Show every line in the entries below where the word "screenshot" appears.

§ **Collected data entries**

......

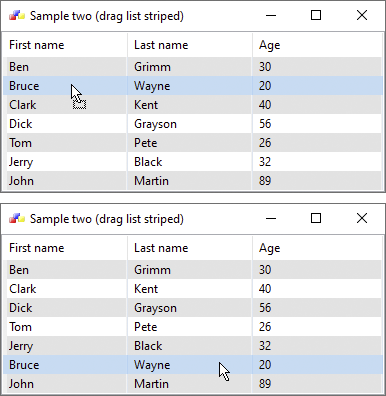Viewport: 386px width, 396px height.
Task: Click the Age column header in upper list
Action: (x=317, y=45)
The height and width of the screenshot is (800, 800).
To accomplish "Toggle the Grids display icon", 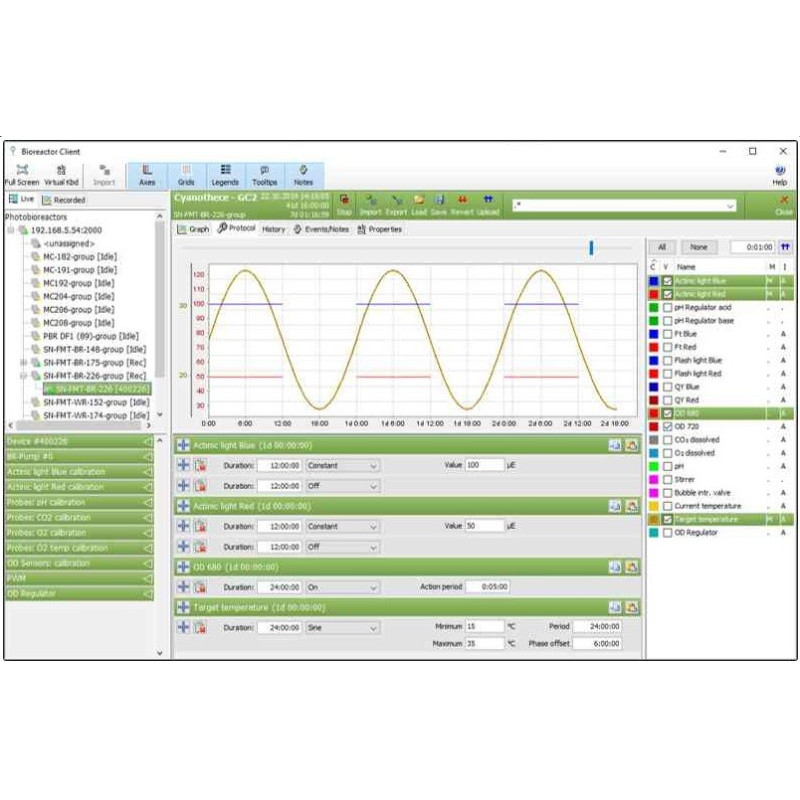I will (186, 174).
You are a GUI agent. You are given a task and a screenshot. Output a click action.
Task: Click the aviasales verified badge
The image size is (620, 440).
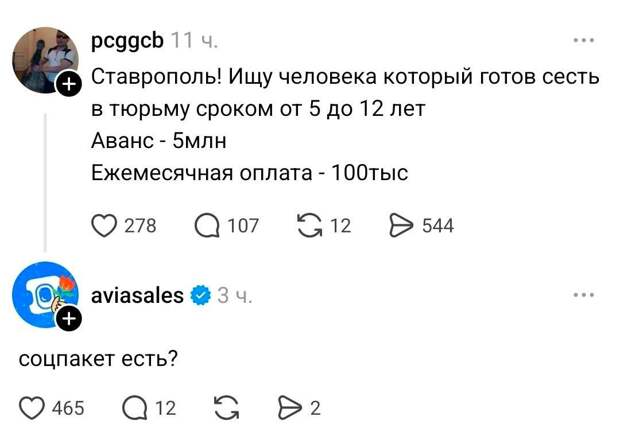(199, 295)
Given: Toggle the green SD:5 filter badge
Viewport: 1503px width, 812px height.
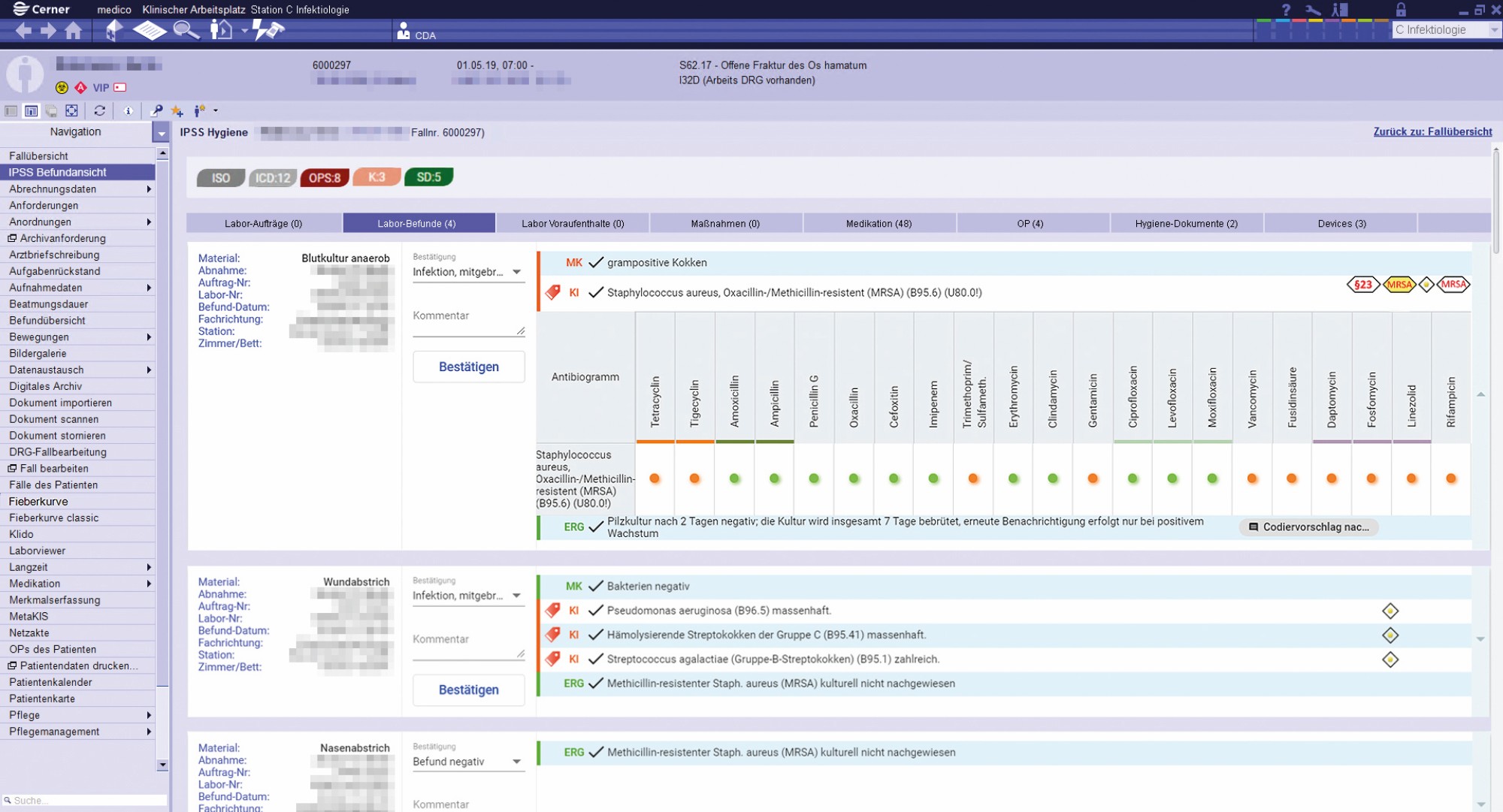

......

§ **Solution for this exercise**
The height and width of the screenshot is (800, 800).
You are a GUI agent. You are given a task and a screenshot. Output a click action.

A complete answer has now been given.